• **Aim of the task**:
Take from the data every line in which the word "Trophées" is found.

Collection entries
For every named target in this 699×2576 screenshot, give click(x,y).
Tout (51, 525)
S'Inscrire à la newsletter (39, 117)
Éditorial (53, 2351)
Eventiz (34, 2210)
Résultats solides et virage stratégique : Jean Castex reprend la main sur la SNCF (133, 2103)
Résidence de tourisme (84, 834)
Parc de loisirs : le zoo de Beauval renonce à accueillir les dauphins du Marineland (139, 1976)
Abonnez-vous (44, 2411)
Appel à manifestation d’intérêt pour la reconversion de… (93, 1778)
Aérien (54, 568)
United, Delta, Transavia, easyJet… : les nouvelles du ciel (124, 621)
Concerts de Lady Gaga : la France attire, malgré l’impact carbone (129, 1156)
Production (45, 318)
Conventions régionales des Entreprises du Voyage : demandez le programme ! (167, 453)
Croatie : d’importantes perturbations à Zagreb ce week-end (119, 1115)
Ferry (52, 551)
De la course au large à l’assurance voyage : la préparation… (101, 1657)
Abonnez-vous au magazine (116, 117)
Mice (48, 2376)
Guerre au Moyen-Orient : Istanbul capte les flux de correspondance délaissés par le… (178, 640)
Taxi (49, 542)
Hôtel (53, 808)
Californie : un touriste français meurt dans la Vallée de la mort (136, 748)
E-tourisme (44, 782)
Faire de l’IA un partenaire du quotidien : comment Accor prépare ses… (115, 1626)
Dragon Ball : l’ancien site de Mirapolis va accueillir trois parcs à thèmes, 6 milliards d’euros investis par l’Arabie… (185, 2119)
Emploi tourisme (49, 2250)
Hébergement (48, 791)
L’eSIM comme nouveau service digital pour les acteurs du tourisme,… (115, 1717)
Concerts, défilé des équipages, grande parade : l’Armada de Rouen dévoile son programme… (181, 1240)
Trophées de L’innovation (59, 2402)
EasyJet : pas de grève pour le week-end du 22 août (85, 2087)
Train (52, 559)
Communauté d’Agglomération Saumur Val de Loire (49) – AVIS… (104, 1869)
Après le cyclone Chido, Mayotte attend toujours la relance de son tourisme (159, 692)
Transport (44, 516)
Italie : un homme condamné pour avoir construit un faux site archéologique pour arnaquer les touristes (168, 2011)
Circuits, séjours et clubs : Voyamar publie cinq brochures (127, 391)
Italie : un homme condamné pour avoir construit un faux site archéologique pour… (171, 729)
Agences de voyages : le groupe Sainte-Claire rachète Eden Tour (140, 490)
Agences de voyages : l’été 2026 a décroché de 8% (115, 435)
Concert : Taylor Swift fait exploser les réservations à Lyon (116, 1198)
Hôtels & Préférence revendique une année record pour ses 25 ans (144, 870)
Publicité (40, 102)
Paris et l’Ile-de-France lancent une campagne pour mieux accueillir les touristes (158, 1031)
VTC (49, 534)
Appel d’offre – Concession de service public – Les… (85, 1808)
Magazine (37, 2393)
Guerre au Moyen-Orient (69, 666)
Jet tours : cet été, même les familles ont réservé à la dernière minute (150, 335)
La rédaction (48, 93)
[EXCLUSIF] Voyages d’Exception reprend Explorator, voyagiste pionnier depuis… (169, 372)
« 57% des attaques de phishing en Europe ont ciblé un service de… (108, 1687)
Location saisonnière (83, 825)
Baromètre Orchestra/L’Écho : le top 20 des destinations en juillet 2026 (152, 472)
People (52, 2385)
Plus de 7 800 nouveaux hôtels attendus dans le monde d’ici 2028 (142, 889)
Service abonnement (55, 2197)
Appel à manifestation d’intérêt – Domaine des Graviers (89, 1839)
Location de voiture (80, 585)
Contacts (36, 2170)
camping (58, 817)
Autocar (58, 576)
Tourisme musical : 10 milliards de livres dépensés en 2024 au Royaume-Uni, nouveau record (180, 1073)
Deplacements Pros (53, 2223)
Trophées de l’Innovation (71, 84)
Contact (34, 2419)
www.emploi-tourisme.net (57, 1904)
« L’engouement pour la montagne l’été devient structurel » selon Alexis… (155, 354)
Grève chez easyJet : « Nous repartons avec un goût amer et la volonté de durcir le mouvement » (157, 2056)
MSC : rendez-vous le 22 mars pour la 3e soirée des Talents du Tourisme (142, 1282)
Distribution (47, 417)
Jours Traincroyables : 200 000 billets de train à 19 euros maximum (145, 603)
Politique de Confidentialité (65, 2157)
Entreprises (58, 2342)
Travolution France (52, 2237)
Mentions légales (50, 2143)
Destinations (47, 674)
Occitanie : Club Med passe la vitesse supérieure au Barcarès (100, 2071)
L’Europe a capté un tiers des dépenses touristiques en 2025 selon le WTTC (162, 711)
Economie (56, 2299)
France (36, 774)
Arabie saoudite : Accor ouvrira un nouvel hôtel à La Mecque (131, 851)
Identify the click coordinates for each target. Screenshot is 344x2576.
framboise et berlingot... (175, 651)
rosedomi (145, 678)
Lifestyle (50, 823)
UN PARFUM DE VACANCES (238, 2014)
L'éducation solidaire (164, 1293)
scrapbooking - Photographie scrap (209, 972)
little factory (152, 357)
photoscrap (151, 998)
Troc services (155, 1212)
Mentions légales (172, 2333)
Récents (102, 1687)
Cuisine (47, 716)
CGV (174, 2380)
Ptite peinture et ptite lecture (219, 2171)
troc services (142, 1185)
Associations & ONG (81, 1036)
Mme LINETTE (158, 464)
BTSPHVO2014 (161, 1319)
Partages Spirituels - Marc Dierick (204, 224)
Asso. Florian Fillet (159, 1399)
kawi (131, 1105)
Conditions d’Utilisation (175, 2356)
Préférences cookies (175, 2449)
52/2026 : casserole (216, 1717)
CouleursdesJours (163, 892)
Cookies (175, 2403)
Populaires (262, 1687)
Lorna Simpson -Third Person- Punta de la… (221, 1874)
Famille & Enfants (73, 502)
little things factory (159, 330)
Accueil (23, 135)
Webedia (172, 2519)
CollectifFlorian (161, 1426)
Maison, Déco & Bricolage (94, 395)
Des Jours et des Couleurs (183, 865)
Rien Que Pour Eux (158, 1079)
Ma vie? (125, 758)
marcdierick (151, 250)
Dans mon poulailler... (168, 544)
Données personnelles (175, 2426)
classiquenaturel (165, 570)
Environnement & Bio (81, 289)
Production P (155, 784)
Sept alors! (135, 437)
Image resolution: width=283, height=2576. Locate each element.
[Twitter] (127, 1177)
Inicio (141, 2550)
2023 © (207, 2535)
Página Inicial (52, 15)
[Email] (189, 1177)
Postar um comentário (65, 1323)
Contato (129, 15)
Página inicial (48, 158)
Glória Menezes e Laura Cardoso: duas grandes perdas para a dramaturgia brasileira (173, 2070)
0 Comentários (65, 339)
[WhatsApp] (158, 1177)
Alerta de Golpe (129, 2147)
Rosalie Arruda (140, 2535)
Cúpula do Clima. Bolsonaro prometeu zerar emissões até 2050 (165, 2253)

• **Answer to the exercise**:
Trophées de L’innovation (59, 2402)
Trophées de l’Innovation (71, 84)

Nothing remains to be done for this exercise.